Background: Recent clinical guidelines support intensive blood pressure treatment targets. However, observational data suggest that excessive diastolic blood pressure (DBP) lowering might increase the risk of myocardial infarction (MI), reflecting a J- or U-shaped relationship. Methods: We analyzed 47 407 participants from 5 cohorts (median age, 60 years). First, to corroborate previous observational analyses, we used traditional statistical methods to test the shape of association between DBP and cardiovascular disease (CVD).
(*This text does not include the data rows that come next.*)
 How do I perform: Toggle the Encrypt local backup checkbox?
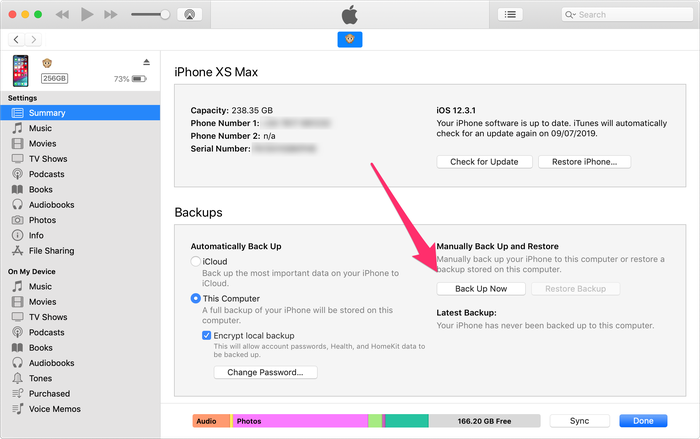[x=206, y=335]
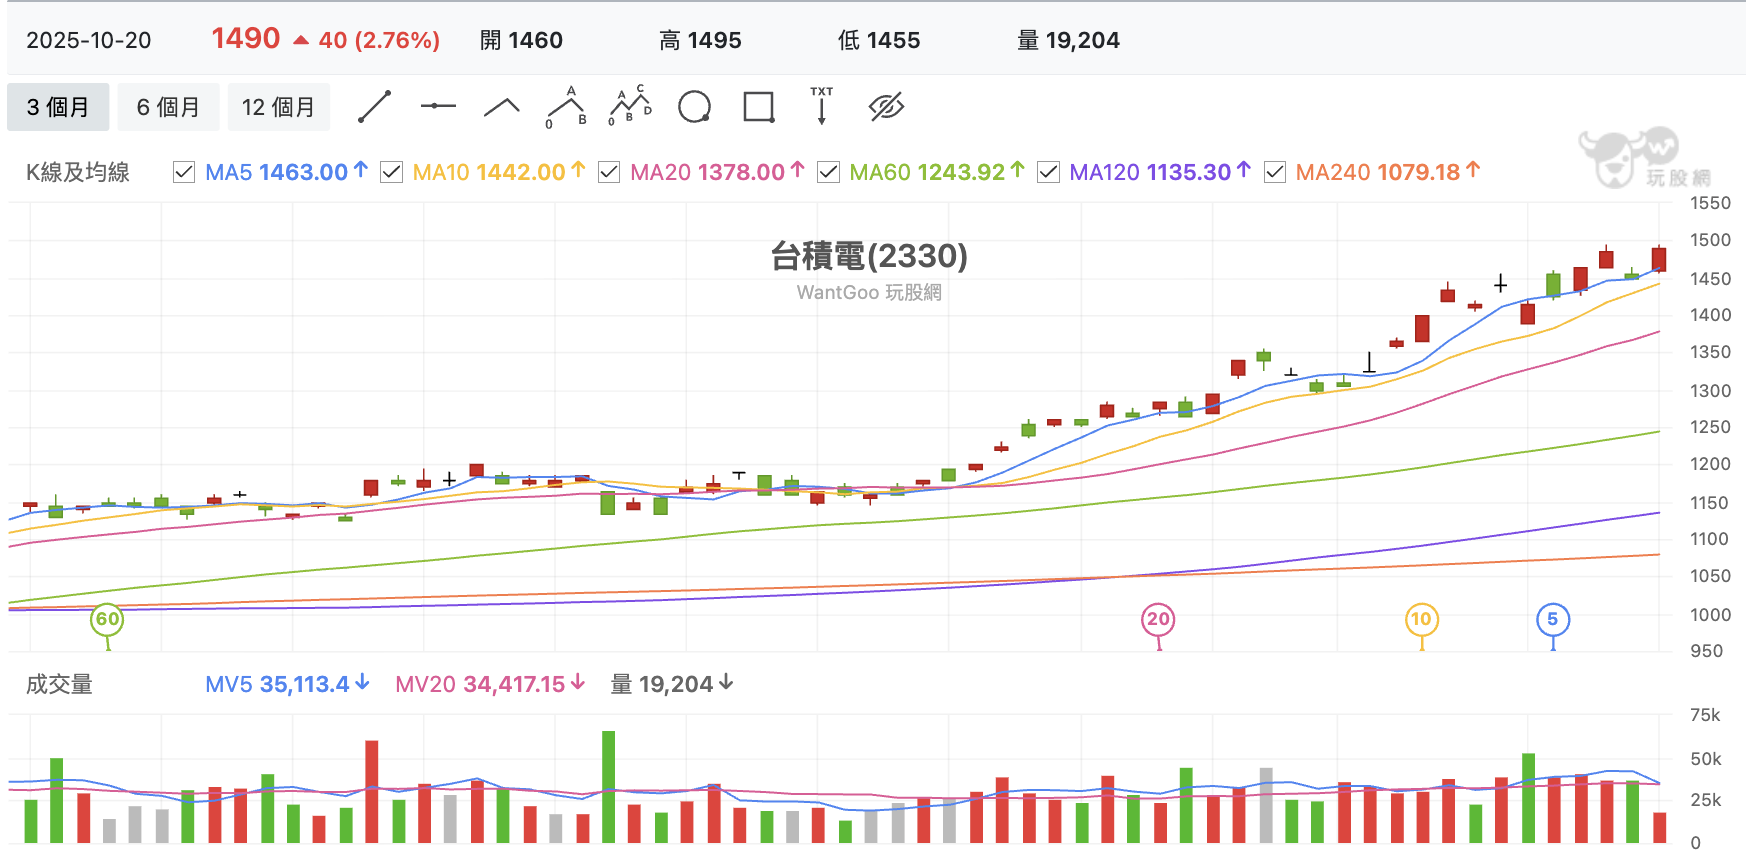This screenshot has width=1746, height=856.
Task: Uncheck the MA5 moving average checkbox
Action: point(184,172)
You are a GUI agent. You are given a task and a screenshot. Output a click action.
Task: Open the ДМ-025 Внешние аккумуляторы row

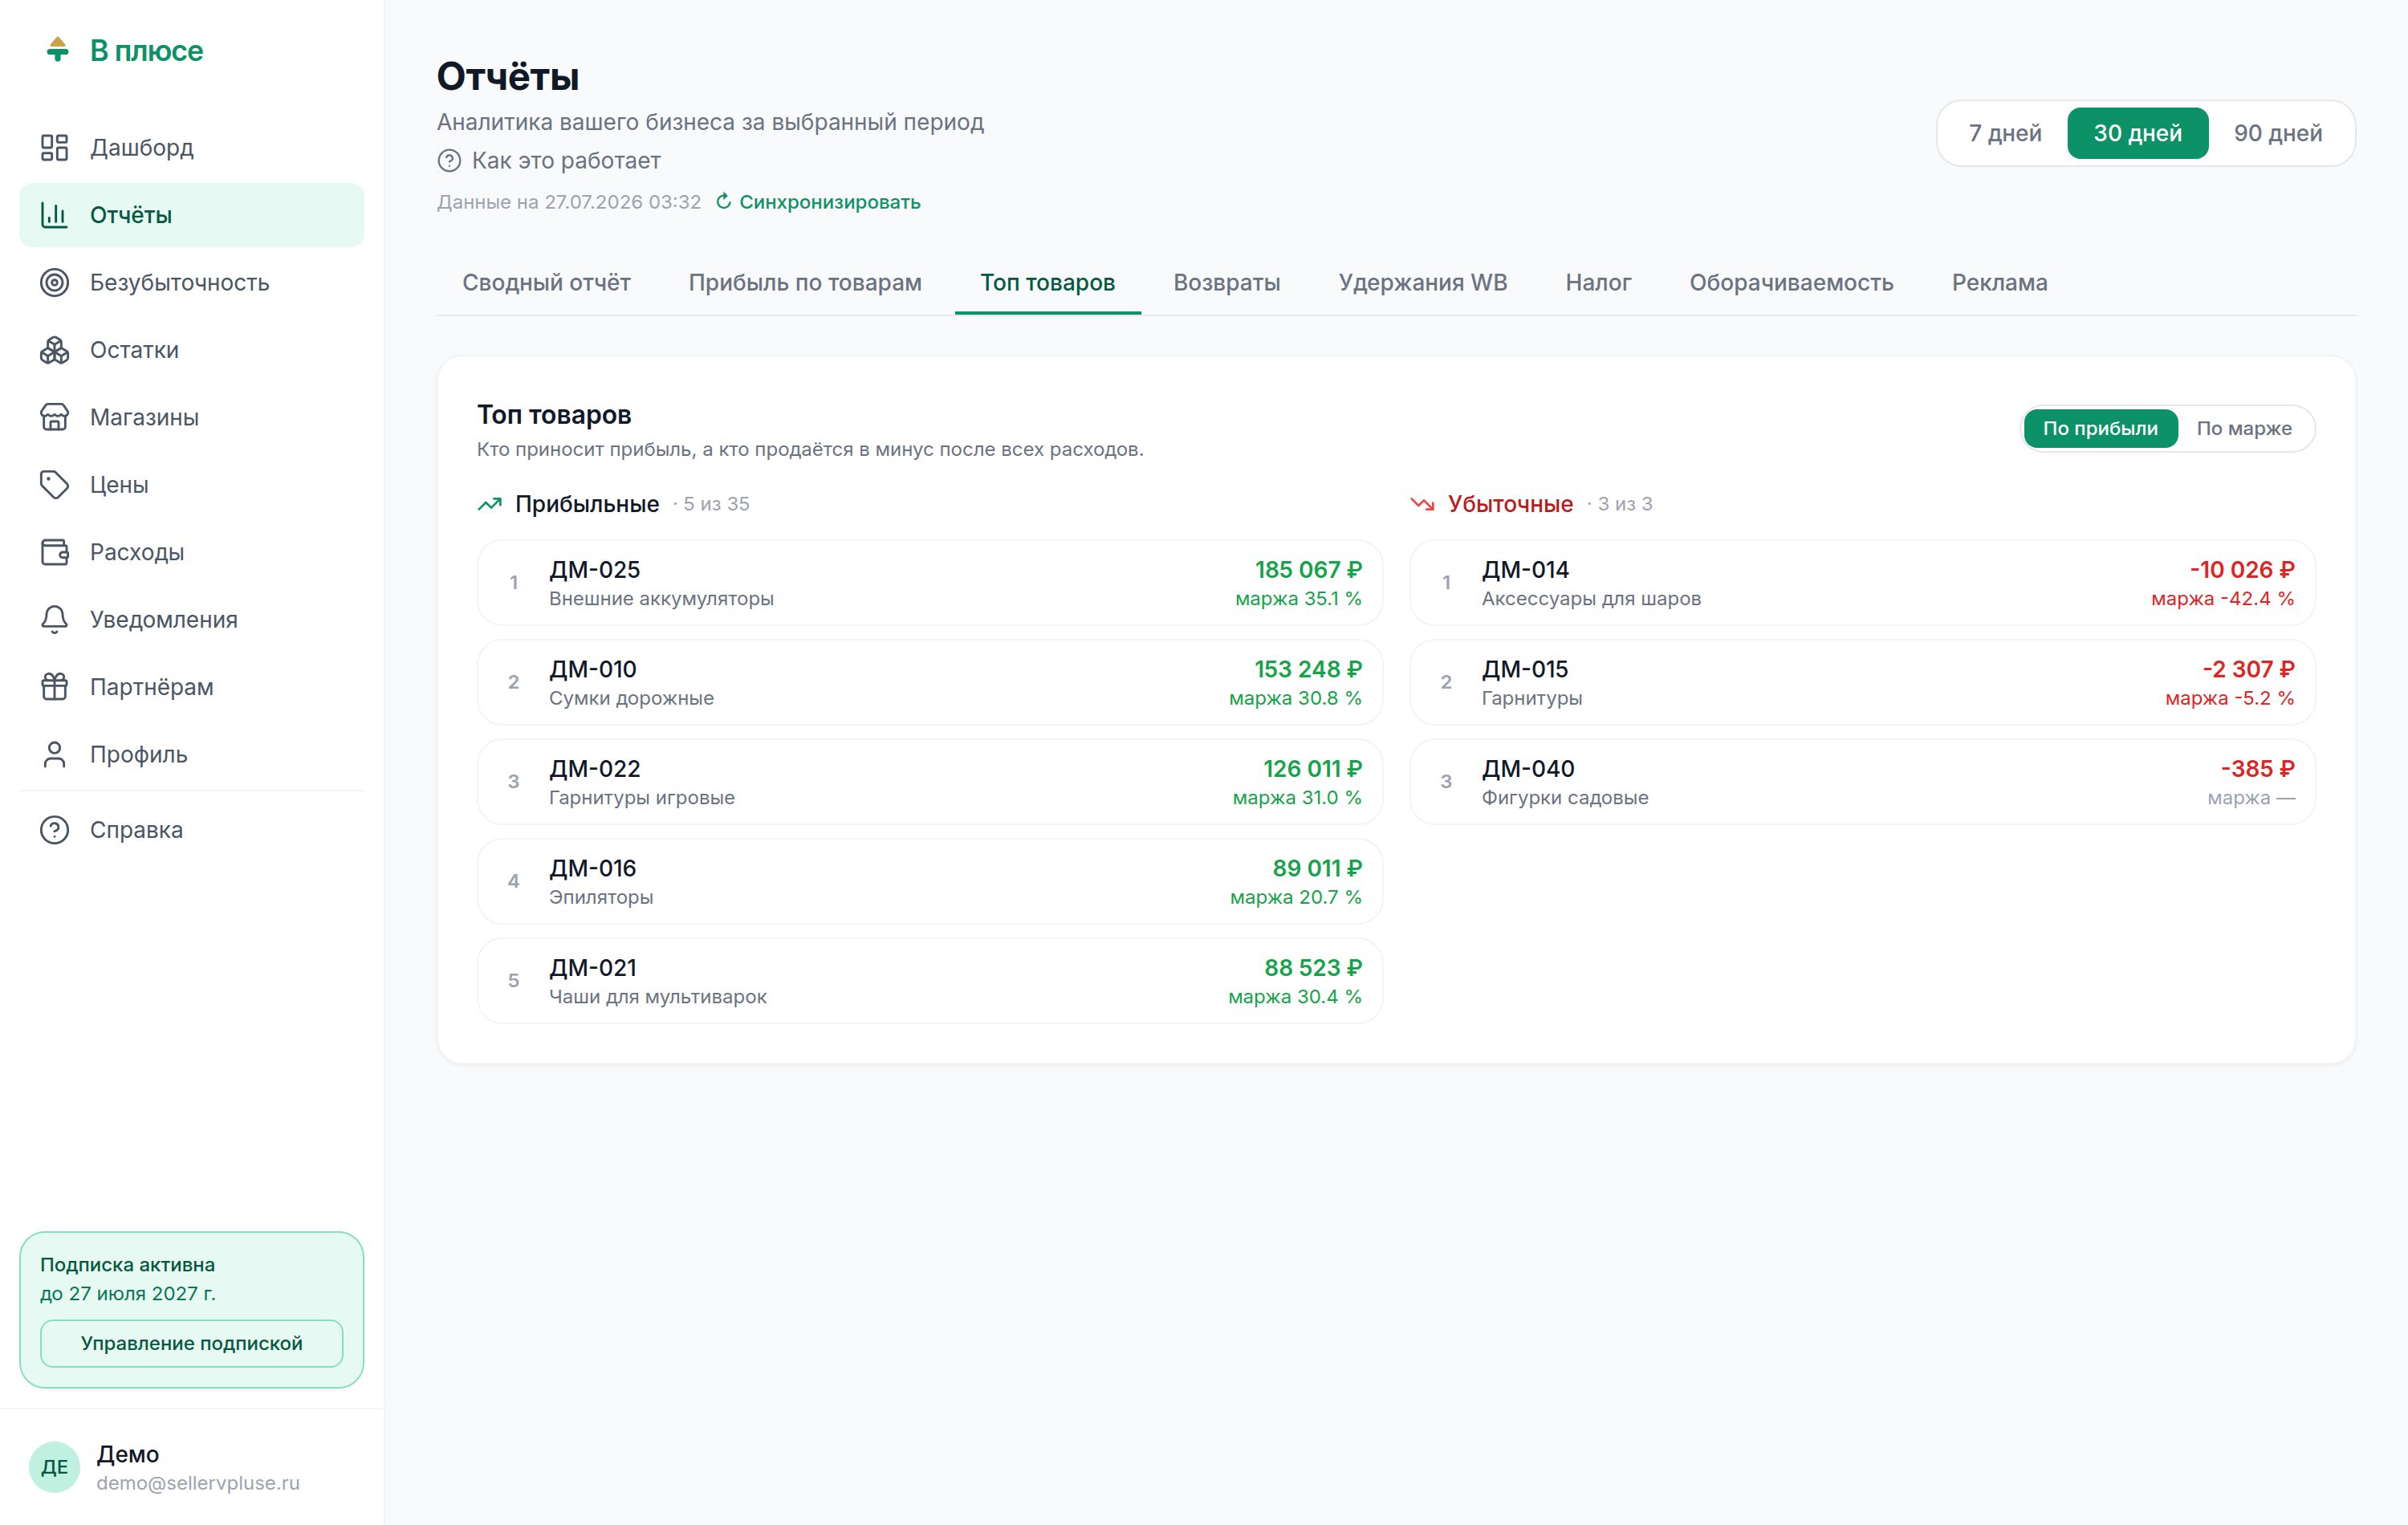pos(930,583)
Second, we created polygenic risk scores of DBP and systolic blood pressure and generated linear Mendelian randomization (MR) estimates for the effect of DBP on CVD. Third, using novel nonlinear MR approaches, we evaluated for nonlinearity in the genetic relationship between DBP and CVD events. Comprehensive MR interrogation of DBP required us to also model systolic blood pressure, given that the 2 are strongly correlated. Results: Traditional observational analysis of our cohorts suggested a J-shaped association between DBP and MI. By contrast, linear MR analyses demonstrated an adverse effect of increasing DBP increments on CVD outcomes, including MI (MI hazard ratio, 1.07 per unit mmHg increase in DBP; P<0.001). Furthermore, nonlinear MR analyses found no evidence for a J-shaped relationship; instead confirming that MI risk decreases consistently per unit decrease in DBP, even among individuals with low values of baseline DBP. Conclusions: In this analysis of the genetic effect of DBP, we found no evidence for a nonlinear J- or U-shaped relationship between DBP and adverse CVD outcomes; including MI.

Automated summary

The study revealed that there is no evidence for a nonlinear J- or U-shaped relationship between diastolic blood pressure (DBP) and adverse cardiovascular disease (CVD) outcomes, including myocardial infarction (MI). Instead, the risk of MI consistently decreases per unit decrease in DBP, even among individuals with low baseline DBP values.